Living in suburbs west of Denver, we sometimes have rather windy nights. Tonight it's blowing about 25mph from the west, which means mostly parallel to my bedroom window.

The windows are about 12 years old, double pane, and still well sealed as far as I can tell. However, when the wind gets blowing it's easily loud enough to wake us. Most of the house really just seems to be air movement; not things outside going bump in the night.

I'll remove the screen on the windier nights, which helps somewhat. Any other suggestions to reduce the wind noise through the window?

  • share a photo. Might help understand what kind of siding, how it was installed, etc.
    – noybman
    Feb 27, 2020 at 5:18
  • 1
    Plant a wind break? Any disruption to straight line wind reduces its force, which I assume is causing the noise. If the noise is whistling or howling, then better sealing and insulation is called for.
    – bishop
    Feb 27, 2020 at 5:29

2 Answers 2


In my experience there are several common sources of sound caused by the wind at a window.

  1. Banging screen. The screen is loose and the wind rattles it back and forth in the frame. To test, removed it and see if the noise goes away. To fix, put something in the track to hold the screen tight. Just about anything will work including a stick, or a piece of foam, such as a piece of door weather sealing foam

  2. Banging glass / the window slider. Very similar to the screen issue but for the opening side of the window, especially for a slider window. You don't want to remove it to test like the screen but you can test with the fix noted for the screen. Shim it tight and see if the noise changes

  3. Whistling. This is usually about the shape of the house or a part of it, which can be the edge of the window frame or trim. You might need to go outside to investigate and narrow down the source. Likely sources include anything with a sharp edge (think of blowing over the lip of a bottle as a musical instrument). Changing the shape of the edge will change the sound until its gone. Use something appropriate, whether it is a new piece of trim, sanding the edge, or so on

Try listening around the window to see where the noise is loudest. It can help to use a piece of mid-size tubing (maybe 3/8 to 3/4 inch diameter) as a stethoscope of sorts. Hold one end firmly to the ear and probe around the window with the other end. Sounds will be carried through the tubing and you'll be able to localize them better. Listen around the woodwork/casing around the window too, not just points on the window unit itself.
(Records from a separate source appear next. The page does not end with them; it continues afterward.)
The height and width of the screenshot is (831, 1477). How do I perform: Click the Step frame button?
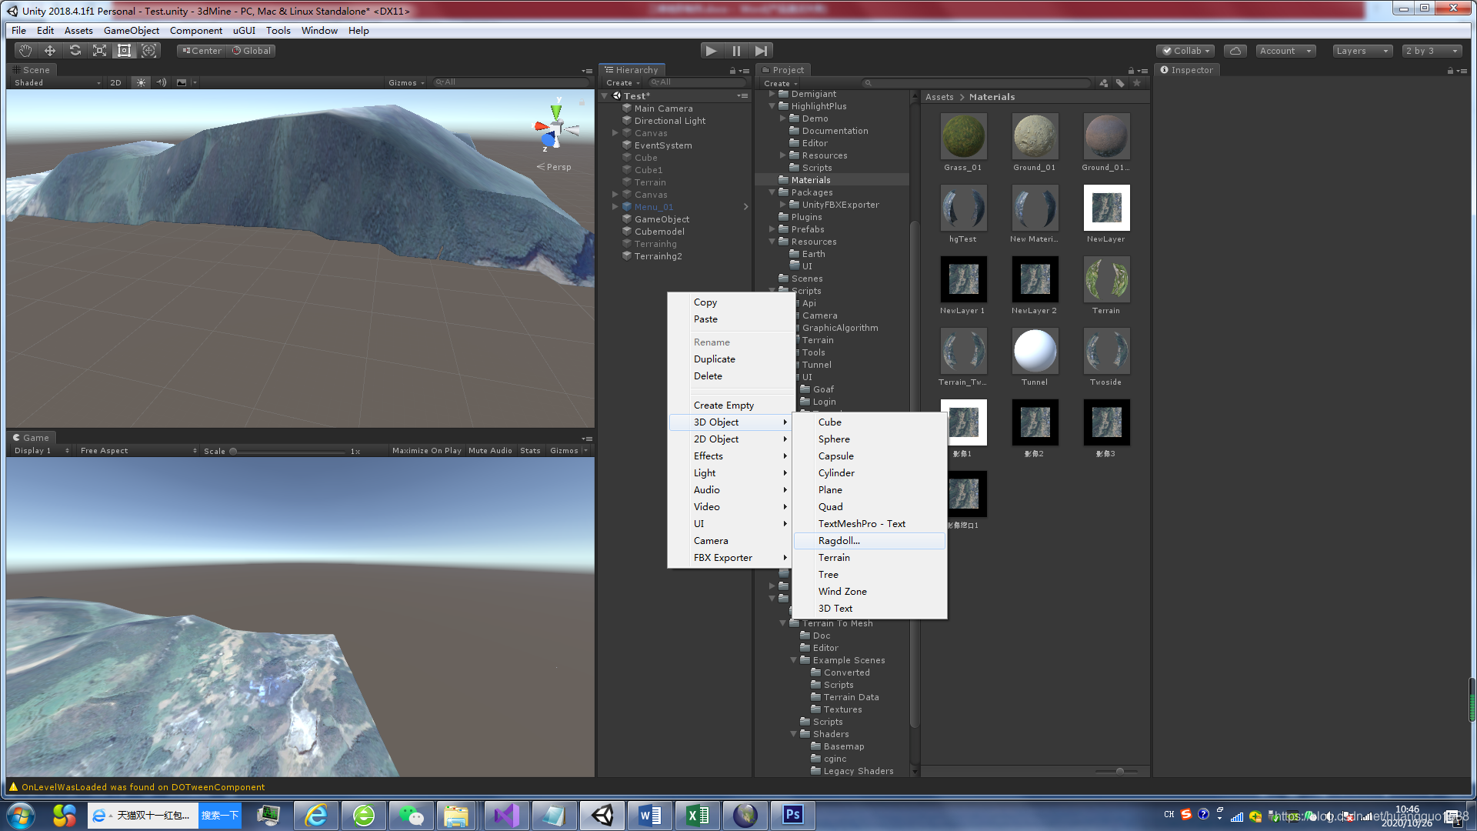tap(761, 51)
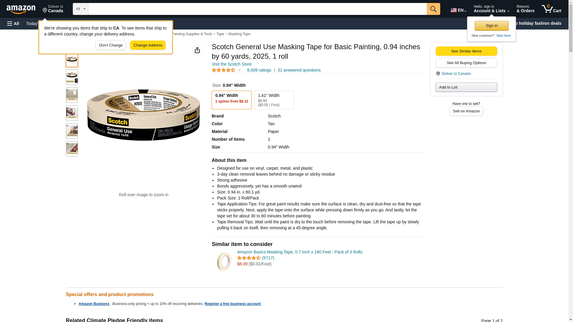The width and height of the screenshot is (573, 322).
Task: Select the second product thumbnail image
Action: 72,77
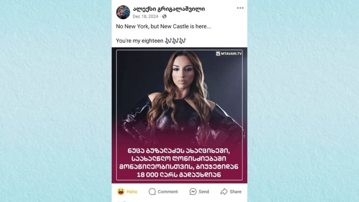Open the Dec 18, 2024 timestamp link
The height and width of the screenshot is (202, 359).
tap(145, 16)
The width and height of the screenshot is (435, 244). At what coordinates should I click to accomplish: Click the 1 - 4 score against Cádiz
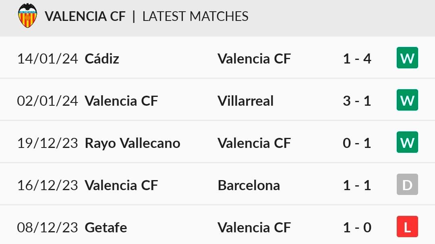click(x=357, y=59)
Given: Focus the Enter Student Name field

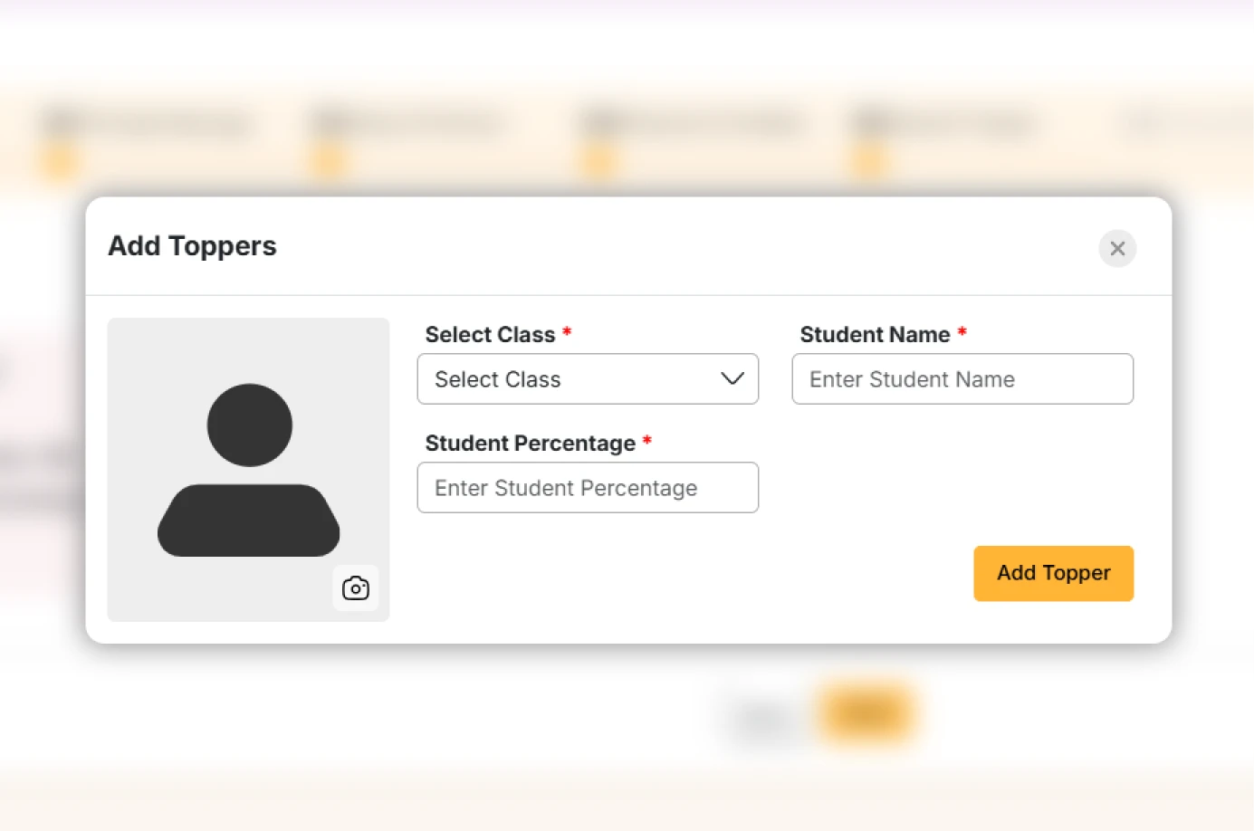Looking at the screenshot, I should pyautogui.click(x=962, y=379).
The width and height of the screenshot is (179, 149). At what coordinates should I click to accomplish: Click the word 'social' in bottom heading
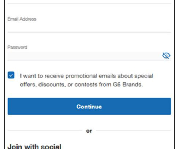[51, 146]
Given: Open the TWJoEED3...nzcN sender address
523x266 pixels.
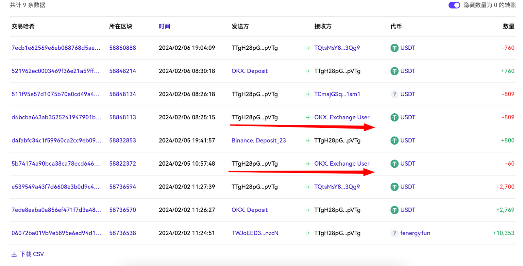Looking at the screenshot, I should click(x=255, y=233).
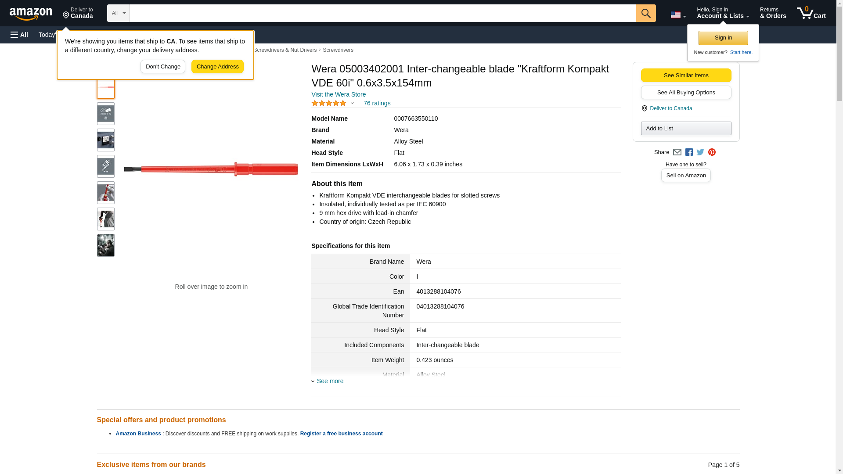
Task: Share product on Facebook icon
Action: tap(689, 152)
I'll guess that there's not a lot you can do about sound which transmits through the glass. The seal between the movable pane and the fixed pane is a likely place for sound to enter, and this one you may be able to easily improve. If the window is opened never, seldom, or even just seasonally, then foam (weatherstrip) pressed into the gap or tape applied over the gap could help. Watch out not to damage the brush/seal that's already in that space.

You might also be able to determine whether noise is created right there at the window. That removal of the screen helps suggests this could be the case. Experiment in that area a little more. For example, try fitting open cell foam in the space between the screen and the glass on windy nights. Something like a camping mat -- thin foam might be found at a craft store. It'll prevent the screen from vibrating, and it may reduce the noise of wind swirling around the edges in that space. Another experiment to try is externally applied shrink film (find it with other weatherization products in a home center). That may help the air currents to pass by the window with less turbulence. The film would need some support in the middle (the foam would do) to prevent it flapping and vibrating, especially if the window is large.

Also look/listen in other places -- sometimes wind noise comes through wall penetrations for electrical and low-voltage outlets or other unexpected places.